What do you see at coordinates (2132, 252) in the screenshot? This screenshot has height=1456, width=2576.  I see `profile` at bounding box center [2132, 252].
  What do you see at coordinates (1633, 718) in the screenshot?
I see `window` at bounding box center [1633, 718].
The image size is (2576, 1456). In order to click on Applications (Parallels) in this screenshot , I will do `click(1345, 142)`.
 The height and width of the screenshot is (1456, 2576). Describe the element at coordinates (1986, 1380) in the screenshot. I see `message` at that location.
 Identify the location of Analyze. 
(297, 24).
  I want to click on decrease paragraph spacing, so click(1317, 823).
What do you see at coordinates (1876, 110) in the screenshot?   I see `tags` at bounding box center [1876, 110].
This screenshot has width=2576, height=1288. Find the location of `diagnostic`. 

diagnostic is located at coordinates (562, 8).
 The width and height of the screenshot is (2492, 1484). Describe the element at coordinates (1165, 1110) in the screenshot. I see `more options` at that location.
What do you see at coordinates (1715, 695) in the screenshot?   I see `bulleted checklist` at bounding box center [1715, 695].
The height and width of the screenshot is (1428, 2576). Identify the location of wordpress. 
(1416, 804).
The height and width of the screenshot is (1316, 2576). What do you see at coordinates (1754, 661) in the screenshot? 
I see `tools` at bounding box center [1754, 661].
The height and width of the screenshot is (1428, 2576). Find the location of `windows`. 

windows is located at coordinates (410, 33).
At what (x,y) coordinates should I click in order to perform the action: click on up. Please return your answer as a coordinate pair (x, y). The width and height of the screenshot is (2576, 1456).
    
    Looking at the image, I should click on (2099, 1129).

..........

### Directions for this task
Rewrite the entries above as a numbered list, omitting the blank lines.

### Task solution
1. What do you see at coordinates (2132, 252) in the screenshot? This screenshot has height=1456, width=2576.  I see `profile` at bounding box center [2132, 252].
2.   What do you see at coordinates (1633, 718) in the screenshot?
3. I see `window` at bounding box center [1633, 718].
4. The image size is (2576, 1456). In order to click on Applications (Parallels) in this screenshot , I will do `click(1345, 142)`.
5.  The height and width of the screenshot is (1456, 2576). Describe the element at coordinates (1986, 1380) in the screenshot. I see `message` at that location.
6.  Identify the location of Analyze. 
7. (297, 24).
8.   I want to click on decrease paragraph spacing, so click(1317, 823).
9. What do you see at coordinates (1876, 110) in the screenshot?   I see `tags` at bounding box center [1876, 110].
10. This screenshot has width=2576, height=1288. Find the location of `diagnostic`. 
11. diagnostic is located at coordinates (562, 8).
12.  The width and height of the screenshot is (2492, 1484). Describe the element at coordinates (1165, 1110) in the screenshot. I see `more options` at that location.
13. What do you see at coordinates (1715, 695) in the screenshot?   I see `bulleted checklist` at bounding box center [1715, 695].
14. The height and width of the screenshot is (1428, 2576). Identify the location of wordpress. 
15. (1416, 804).
16. The height and width of the screenshot is (1316, 2576). What do you see at coordinates (1754, 661) in the screenshot? 
17. I see `tools` at bounding box center [1754, 661].
18. The height and width of the screenshot is (1428, 2576). Find the location of `windows`. 
19. windows is located at coordinates (410, 33).
20. At what (x,y) coordinates should I click in order to perform the action: click on up. Please return your answer as a coordinate pair (x, y). The width and height of the screenshot is (2576, 1456).
21.     Looking at the image, I should click on (2099, 1129).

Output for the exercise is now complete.